[Выбранный текст]
────

В 1791 году вошло в большое обыкновение у дам носить много золота в виде ожерелий, с большими золотыми сердцами, серьги в виде блонд и проч. Господствующий для всякой обшивки цвет был пунцовый, и единственным ему соперником было только золото. Появилась в те года еще новая мода обшивать платье черным или желтым цветом, она названа была a la contiejevolution, но последняя скоро вышла из употребления. Года два спустя появилась большая мода на миниатюрные портреты на слоновой кости, которые носили в медальонах на шее. Мода эта вошла сперва в Париже, где был знаменитый живописец Изобей, рисовавший такие портреты в совершенстве. Этот род портретов очень распространился по всей Европе и держался очень долго и у нас.

Еще в конце тридцатых годов всякая молодая девушка, выходившая замуж, дарила жениху медальон с своим портретом на кости. Убила это обыкновение окончательно фотография.

В конце 1791 года в столичном обществе самым употребительнейшим женским платьем был молдаван; его носила сама императрица Екатерина II. Платье было с короткими рукавами, шилось из атласа, флеру, из турецких тонких парчей, обшивалось кружевом, блондами, бахромою, лентами, юбки к этому платью носили белые и одинакового цвета с корсетом. Также носили пиеро из лино, шитые шелками и фуроферме с большим шлейфом. Головы причесывали в букли и в расческу – узко, вроде мужских голов. Носили султаны с золотым и золотыми колосьями и фольговыми цветами.

────

[Фрагмент данных]
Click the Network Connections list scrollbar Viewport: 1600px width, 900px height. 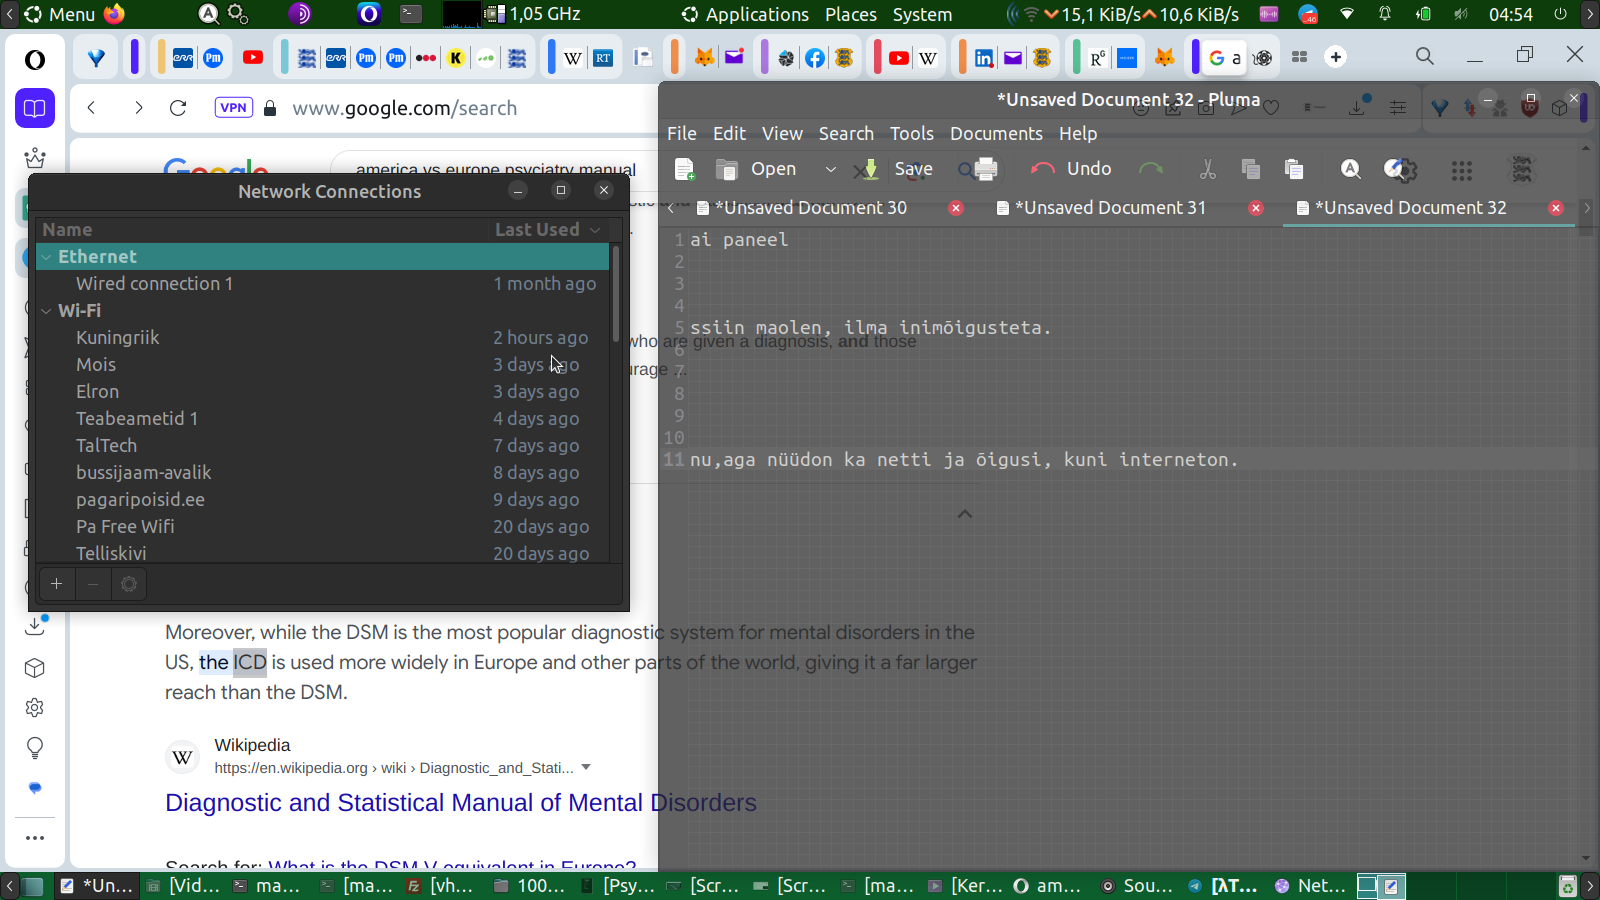point(615,295)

────

[Задание]
Что, согласно выбранному тексту, окончательно положило конец обычаю дарить жениху медальон с портретом на кости?

[Ответ на задание]
Фотография.